About this task |
Repeat every record below exactly as written.

Stored data entries |
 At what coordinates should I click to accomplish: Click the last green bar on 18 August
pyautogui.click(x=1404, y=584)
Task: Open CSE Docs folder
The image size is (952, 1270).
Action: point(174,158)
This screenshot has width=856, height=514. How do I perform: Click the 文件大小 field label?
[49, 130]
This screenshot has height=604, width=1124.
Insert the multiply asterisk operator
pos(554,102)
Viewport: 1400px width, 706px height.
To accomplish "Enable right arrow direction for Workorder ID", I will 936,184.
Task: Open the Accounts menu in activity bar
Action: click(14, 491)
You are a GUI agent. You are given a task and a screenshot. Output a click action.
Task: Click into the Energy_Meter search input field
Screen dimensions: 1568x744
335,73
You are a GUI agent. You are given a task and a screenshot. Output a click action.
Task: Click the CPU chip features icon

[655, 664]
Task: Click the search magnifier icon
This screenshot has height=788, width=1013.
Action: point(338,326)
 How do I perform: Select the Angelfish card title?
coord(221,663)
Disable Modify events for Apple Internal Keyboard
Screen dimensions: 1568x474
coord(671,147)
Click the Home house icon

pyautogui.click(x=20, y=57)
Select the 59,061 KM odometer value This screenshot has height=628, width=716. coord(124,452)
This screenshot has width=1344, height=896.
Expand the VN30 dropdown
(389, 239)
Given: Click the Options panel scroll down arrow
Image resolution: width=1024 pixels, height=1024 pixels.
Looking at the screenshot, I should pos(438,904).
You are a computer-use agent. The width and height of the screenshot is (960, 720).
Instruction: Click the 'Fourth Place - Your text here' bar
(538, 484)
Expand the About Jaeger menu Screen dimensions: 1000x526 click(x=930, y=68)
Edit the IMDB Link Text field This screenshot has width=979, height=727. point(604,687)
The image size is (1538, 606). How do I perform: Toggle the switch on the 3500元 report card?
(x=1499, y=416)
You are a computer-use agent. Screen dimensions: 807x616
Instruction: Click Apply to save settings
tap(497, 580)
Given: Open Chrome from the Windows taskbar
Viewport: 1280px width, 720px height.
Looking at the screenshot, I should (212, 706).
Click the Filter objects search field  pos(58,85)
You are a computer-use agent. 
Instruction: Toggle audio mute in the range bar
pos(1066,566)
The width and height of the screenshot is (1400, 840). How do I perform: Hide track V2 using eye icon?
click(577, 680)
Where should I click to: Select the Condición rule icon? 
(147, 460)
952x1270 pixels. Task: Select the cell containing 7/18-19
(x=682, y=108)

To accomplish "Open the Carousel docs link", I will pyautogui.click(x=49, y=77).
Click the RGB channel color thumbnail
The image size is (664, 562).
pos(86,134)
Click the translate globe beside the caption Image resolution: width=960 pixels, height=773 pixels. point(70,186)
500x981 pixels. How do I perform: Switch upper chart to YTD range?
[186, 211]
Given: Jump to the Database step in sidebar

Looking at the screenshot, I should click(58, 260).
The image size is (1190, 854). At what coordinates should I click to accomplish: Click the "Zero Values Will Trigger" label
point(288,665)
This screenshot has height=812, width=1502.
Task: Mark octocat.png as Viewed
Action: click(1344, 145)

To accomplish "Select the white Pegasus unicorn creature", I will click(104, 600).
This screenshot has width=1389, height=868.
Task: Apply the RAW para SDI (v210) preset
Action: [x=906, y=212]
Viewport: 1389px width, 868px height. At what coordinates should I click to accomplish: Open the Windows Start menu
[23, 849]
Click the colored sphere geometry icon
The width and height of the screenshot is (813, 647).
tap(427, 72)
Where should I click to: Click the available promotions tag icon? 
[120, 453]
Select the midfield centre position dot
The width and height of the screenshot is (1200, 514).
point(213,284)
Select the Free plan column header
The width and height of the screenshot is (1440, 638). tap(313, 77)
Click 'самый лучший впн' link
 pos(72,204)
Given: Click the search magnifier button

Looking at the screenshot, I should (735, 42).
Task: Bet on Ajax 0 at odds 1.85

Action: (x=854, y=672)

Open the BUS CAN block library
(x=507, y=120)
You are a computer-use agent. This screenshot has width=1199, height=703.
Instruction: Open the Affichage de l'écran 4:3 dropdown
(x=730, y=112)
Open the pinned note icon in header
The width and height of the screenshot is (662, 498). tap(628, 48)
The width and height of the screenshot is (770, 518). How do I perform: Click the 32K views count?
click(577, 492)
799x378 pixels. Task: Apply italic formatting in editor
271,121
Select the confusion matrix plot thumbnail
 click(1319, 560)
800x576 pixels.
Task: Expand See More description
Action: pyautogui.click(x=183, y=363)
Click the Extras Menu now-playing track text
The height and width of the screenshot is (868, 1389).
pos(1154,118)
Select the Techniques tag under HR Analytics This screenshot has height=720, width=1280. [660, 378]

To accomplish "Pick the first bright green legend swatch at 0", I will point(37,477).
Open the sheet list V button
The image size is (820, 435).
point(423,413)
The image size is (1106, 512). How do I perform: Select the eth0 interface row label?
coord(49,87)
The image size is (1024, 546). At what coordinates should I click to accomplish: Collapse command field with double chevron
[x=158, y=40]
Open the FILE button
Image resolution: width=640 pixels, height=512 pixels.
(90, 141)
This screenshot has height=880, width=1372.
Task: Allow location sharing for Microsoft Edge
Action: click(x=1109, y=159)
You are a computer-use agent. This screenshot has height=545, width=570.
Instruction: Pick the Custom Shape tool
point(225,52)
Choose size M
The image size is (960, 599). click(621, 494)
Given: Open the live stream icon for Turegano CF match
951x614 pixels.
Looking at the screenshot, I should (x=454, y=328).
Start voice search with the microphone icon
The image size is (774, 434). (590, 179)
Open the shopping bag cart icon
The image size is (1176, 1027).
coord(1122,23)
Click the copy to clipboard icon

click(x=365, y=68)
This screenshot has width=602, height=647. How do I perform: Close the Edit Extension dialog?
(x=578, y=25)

Finished task |
 At what coordinates should I click to accomplish: Click the last green bar on 18 August
pyautogui.click(x=1404, y=584)
Task: Open CSE Docs folder
The image size is (952, 1270).
Action: point(174,158)
This screenshot has width=856, height=514. How do I perform: Click the 文件大小 field label?
[49, 130]
This screenshot has height=604, width=1124.
Insert the multiply asterisk operator
pos(554,102)
Viewport: 1400px width, 706px height.
To accomplish "Enable right arrow direction for Workorder ID", I will 936,184.
Task: Open the Accounts menu in activity bar
Action: click(14, 491)
You are a GUI agent. You are given a task and a screenshot. Output a click action.
Task: Click into the Energy_Meter search input field
Screen dimensions: 1568x744
335,73
You are a GUI agent. You are given a task and a screenshot. Output a click action.
Task: Click the CPU chip features icon

[655, 664]
Task: Click the search magnifier icon
This screenshot has height=788, width=1013.
Action: point(338,326)
 How do I perform: Select the Angelfish card title?
coord(221,663)
Disable Modify events for Apple Internal Keyboard
Screen dimensions: 1568x474
coord(671,147)
Click the Home house icon

pyautogui.click(x=20, y=57)
Select the 59,061 KM odometer value This screenshot has height=628, width=716. coord(124,452)
This screenshot has width=1344, height=896.
Expand the VN30 dropdown
(389, 239)
Given: Click the Options panel scroll down arrow
Image resolution: width=1024 pixels, height=1024 pixels.
Looking at the screenshot, I should pos(438,904).
You are a computer-use agent. The width and height of the screenshot is (960, 720).
Instruction: Click the 'Fourth Place - Your text here' bar
(538, 484)
Expand the About Jaeger menu Screen dimensions: 1000x526 click(x=930, y=68)
Edit the IMDB Link Text field This screenshot has width=979, height=727. point(604,687)
The image size is (1538, 606). How do I perform: Toggle the switch on the 3500元 report card?
(x=1499, y=416)
You are a computer-use agent. Screen dimensions: 807x616
Instruction: Click Apply to save settings
tap(497, 580)
Given: Open Chrome from the Windows taskbar
Viewport: 1280px width, 720px height.
Looking at the screenshot, I should (212, 706).
Click the Filter objects search field  pos(58,85)
You are a computer-use agent. 
Instruction: Toggle audio mute in the range bar
pos(1066,566)
The width and height of the screenshot is (1400, 840). How do I perform: Hide track V2 using eye icon?
click(577, 680)
Where should I click to: Select the Condición rule icon? 
(147, 460)
952x1270 pixels. Task: Select the cell containing 7/18-19
(x=682, y=108)

To accomplish "Open the Carousel docs link", I will pyautogui.click(x=49, y=77).
Click the RGB channel color thumbnail
The image size is (664, 562).
pos(86,134)
Click the translate globe beside the caption Image resolution: width=960 pixels, height=773 pixels. point(70,186)
500x981 pixels. How do I perform: Switch upper chart to YTD range?
[186, 211]
Given: Jump to the Database step in sidebar

Looking at the screenshot, I should click(58, 260).
The image size is (1190, 854). At what coordinates should I click to accomplish: Click the "Zero Values Will Trigger" label
point(288,665)
This screenshot has height=812, width=1502.
Task: Mark octocat.png as Viewed
Action: click(1344, 145)

To accomplish "Select the white Pegasus unicorn creature", I will click(104, 600).
This screenshot has width=1389, height=868.
Task: Apply the RAW para SDI (v210) preset
Action: [x=906, y=212]
Viewport: 1389px width, 868px height. At what coordinates should I click to accomplish: Open the Windows Start menu
[23, 849]
Click the colored sphere geometry icon
The width and height of the screenshot is (813, 647).
tap(427, 72)
Where should I click to: Click the available promotions tag icon? 
[120, 453]
Select the midfield centre position dot
The width and height of the screenshot is (1200, 514).
point(213,284)
Select the Free plan column header
The width and height of the screenshot is (1440, 638). tap(313, 77)
Click 'самый лучший впн' link
 pos(72,204)
Given: Click the search magnifier button

Looking at the screenshot, I should (735, 42).
Task: Bet on Ajax 0 at odds 1.85

Action: (x=854, y=672)

Open the BUS CAN block library
(x=507, y=120)
You are a computer-use agent. This screenshot has width=1199, height=703.
Instruction: Open the Affichage de l'écran 4:3 dropdown
(x=730, y=112)
Open the pinned note icon in header
The width and height of the screenshot is (662, 498). tap(628, 48)
The width and height of the screenshot is (770, 518). How do I perform: Click the 32K views count?
click(577, 492)
799x378 pixels. Task: Apply italic formatting in editor
271,121
Select the confusion matrix plot thumbnail
 click(1319, 560)
800x576 pixels.
Task: Expand See More description
Action: pyautogui.click(x=183, y=363)
Click the Extras Menu now-playing track text
The height and width of the screenshot is (868, 1389).
pos(1154,118)
Select the Techniques tag under HR Analytics This screenshot has height=720, width=1280. [660, 378]

To accomplish "Pick the first bright green legend swatch at 0", I will point(37,477).
Open the sheet list V button
The image size is (820, 435).
point(423,413)
The image size is (1106, 512). How do I perform: Select the eth0 interface row label?
coord(49,87)
The image size is (1024, 546). At what coordinates should I click to accomplish: Collapse command field with double chevron
[x=158, y=40]
Open the FILE button
Image resolution: width=640 pixels, height=512 pixels.
(90, 141)
This screenshot has height=880, width=1372.
Task: Allow location sharing for Microsoft Edge
Action: click(x=1109, y=159)
You are a computer-use agent. This screenshot has height=545, width=570.
Instruction: Pick the Custom Shape tool
point(225,52)
Choose size M
The image size is (960, 599). click(621, 494)
Given: Open the live stream icon for Turegano CF match
951x614 pixels.
Looking at the screenshot, I should (x=454, y=328).
Start voice search with the microphone icon
The image size is (774, 434). (590, 179)
Open the shopping bag cart icon
The image size is (1176, 1027).
coord(1122,23)
Click the copy to clipboard icon

click(x=365, y=68)
This screenshot has width=602, height=647. How do I perform: Close the Edit Extension dialog?
(x=578, y=25)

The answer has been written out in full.